** WHAT THIS TASK INVOLVES **
Print the lines of the data, starting with the first, up to and including the line where "Compose a new post" appears.

** DATASET EXCERPTS **
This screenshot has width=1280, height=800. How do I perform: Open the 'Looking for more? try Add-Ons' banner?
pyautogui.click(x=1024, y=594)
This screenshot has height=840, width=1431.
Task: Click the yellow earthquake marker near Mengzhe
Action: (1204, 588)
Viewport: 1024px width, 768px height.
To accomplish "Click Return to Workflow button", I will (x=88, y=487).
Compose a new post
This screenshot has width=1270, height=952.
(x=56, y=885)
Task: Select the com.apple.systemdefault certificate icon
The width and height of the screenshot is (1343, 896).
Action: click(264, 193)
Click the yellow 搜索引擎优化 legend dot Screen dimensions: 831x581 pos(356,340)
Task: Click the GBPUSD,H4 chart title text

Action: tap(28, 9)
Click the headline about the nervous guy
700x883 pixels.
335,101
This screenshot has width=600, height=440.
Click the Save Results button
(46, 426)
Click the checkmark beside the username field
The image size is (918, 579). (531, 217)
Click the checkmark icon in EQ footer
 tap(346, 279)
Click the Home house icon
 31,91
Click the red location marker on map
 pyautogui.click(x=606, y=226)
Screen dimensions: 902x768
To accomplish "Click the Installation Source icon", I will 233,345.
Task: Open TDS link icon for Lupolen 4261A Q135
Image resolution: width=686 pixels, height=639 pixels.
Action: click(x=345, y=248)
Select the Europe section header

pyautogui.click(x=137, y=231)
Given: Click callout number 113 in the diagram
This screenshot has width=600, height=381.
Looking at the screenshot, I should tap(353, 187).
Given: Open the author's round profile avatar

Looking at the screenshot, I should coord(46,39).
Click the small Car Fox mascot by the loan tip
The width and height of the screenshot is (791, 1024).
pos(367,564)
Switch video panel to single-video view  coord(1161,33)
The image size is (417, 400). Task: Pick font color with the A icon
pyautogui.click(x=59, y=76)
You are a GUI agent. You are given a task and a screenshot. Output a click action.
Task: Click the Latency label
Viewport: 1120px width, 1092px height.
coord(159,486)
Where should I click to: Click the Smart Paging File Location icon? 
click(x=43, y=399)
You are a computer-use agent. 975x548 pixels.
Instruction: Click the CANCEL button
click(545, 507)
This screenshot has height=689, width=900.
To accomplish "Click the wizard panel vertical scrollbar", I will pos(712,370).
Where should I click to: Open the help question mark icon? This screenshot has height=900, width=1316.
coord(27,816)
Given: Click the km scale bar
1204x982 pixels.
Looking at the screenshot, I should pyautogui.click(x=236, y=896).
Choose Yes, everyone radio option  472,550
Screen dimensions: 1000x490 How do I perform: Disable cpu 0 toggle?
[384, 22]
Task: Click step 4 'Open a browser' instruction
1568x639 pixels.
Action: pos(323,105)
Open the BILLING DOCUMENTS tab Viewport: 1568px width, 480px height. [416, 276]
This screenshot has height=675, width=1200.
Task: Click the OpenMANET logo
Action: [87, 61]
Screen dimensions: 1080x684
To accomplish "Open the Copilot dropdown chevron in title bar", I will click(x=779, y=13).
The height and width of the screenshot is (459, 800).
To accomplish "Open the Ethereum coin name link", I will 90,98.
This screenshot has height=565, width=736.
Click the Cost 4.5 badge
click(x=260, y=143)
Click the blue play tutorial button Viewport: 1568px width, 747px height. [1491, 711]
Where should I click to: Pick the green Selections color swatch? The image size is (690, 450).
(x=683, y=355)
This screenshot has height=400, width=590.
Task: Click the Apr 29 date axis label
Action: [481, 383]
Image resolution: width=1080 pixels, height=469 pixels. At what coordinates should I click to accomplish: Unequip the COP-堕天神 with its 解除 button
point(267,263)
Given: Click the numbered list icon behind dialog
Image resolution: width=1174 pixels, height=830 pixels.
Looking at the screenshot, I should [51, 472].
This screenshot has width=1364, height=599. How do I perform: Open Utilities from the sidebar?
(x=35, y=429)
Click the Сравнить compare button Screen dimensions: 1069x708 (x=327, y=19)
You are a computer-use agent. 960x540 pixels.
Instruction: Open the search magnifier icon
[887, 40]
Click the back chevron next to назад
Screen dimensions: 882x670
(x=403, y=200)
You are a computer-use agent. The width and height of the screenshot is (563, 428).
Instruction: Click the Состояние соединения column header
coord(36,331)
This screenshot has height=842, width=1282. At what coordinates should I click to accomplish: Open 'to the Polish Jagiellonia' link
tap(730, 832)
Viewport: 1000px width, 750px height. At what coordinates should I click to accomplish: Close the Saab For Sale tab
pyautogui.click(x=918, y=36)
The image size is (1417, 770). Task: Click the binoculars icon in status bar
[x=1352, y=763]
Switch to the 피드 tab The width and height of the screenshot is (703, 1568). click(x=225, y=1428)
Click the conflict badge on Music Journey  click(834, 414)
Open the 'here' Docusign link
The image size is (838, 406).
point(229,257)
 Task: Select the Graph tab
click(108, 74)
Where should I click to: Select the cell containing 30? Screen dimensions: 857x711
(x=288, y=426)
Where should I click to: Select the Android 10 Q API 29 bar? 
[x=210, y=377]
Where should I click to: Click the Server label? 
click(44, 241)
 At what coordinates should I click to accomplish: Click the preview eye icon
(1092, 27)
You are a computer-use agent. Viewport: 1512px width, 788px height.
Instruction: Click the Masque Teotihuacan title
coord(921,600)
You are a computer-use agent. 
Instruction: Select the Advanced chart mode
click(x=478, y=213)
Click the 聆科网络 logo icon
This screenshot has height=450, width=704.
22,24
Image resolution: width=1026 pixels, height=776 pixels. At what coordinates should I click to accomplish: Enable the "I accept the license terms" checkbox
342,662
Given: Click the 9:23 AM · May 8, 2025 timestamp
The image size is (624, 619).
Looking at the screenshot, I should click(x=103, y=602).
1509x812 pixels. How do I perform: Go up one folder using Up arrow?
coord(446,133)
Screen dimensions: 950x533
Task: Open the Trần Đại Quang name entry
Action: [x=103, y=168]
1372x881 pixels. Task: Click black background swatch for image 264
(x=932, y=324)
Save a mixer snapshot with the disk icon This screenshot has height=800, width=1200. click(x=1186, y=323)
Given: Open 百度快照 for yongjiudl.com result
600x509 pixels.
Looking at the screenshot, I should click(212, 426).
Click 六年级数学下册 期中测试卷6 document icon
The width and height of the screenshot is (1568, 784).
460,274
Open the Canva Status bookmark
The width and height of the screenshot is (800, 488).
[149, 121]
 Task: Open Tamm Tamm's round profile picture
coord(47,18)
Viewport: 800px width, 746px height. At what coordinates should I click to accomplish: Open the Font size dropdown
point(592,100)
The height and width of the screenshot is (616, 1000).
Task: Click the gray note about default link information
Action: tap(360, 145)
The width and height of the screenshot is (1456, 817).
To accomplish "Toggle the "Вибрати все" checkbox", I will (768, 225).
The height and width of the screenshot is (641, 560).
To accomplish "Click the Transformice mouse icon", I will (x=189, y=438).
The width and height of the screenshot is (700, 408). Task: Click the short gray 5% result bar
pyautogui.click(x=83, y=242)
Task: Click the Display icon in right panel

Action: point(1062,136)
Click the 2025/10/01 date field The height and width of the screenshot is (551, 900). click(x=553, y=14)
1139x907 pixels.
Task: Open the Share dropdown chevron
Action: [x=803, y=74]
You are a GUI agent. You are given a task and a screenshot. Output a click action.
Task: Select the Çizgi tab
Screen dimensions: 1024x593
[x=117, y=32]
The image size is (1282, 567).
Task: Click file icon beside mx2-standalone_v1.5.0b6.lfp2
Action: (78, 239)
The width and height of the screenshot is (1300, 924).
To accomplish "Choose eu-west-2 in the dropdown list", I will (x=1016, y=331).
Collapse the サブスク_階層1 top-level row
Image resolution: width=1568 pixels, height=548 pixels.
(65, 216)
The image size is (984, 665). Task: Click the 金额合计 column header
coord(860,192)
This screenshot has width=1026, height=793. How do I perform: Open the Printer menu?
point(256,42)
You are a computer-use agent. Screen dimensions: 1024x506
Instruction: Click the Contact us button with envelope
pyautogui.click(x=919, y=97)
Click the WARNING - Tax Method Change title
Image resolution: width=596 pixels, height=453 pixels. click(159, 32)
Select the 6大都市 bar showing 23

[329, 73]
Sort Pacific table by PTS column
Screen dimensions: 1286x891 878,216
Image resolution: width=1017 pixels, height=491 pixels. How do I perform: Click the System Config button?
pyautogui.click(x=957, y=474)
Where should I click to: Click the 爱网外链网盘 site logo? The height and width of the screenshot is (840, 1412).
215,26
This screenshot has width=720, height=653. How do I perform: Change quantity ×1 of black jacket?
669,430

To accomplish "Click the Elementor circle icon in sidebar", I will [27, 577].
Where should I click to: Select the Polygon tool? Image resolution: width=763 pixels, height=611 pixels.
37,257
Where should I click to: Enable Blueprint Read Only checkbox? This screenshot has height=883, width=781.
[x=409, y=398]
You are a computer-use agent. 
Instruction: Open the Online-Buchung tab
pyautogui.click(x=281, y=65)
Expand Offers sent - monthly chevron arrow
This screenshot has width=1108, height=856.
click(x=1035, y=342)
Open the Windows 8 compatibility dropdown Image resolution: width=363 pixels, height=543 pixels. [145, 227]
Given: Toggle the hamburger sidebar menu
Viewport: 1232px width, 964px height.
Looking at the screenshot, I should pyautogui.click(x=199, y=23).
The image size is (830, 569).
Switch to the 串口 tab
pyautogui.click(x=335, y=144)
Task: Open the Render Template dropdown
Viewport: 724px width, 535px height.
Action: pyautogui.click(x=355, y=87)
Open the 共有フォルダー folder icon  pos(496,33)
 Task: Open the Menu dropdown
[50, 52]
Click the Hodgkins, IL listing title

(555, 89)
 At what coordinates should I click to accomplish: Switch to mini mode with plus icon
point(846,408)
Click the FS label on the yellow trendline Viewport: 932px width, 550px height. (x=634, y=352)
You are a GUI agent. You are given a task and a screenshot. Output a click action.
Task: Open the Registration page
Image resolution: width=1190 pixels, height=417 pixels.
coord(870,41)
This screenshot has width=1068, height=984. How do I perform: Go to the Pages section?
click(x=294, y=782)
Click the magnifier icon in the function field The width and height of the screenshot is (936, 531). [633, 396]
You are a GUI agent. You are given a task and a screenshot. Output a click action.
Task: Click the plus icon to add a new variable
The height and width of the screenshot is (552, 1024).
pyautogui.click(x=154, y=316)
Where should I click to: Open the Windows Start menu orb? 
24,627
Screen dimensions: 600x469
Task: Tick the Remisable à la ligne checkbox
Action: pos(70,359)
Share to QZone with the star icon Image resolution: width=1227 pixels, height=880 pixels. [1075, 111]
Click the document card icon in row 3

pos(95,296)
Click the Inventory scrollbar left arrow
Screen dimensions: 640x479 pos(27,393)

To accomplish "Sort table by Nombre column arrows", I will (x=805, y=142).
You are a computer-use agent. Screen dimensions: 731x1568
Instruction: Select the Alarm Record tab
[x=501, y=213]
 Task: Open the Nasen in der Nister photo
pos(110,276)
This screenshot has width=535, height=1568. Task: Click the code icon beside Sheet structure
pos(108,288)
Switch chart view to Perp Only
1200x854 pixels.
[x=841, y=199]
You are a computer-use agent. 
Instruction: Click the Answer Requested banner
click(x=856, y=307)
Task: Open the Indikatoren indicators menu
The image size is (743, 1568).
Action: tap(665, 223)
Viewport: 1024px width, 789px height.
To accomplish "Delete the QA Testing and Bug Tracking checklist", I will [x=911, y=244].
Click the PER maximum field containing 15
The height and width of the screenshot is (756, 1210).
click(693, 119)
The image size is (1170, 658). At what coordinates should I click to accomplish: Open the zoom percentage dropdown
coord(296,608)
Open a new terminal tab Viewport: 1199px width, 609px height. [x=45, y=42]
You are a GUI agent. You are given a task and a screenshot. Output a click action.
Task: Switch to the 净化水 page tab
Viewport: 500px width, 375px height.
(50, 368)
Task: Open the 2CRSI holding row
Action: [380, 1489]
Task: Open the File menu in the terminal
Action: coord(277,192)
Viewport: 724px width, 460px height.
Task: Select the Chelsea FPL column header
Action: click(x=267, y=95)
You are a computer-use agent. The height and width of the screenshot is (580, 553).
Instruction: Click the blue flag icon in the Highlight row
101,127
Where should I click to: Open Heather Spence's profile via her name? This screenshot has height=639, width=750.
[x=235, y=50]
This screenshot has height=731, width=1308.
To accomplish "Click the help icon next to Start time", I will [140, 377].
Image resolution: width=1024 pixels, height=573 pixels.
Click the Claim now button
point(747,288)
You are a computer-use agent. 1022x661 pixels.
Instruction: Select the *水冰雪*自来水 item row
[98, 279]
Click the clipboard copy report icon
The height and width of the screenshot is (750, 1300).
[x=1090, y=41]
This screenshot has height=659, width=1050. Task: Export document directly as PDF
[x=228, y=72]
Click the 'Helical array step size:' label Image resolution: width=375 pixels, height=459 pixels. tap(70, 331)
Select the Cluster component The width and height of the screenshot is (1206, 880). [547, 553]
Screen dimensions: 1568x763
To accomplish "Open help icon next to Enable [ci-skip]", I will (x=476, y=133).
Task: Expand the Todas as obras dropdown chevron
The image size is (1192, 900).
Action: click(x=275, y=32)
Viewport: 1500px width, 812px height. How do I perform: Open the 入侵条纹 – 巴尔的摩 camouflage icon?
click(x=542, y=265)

** RESULT OF THE TASK **
This screenshot has width=1280, height=800. How do I perform: Open the 'Looking for more? try Add-Ons' banner?
pyautogui.click(x=1024, y=594)
This screenshot has height=840, width=1431.
Task: Click the yellow earthquake marker near Mengzhe
Action: (1204, 588)
Viewport: 1024px width, 768px height.
To accomplish "Click Return to Workflow button", I will (x=88, y=487).
Compose a new post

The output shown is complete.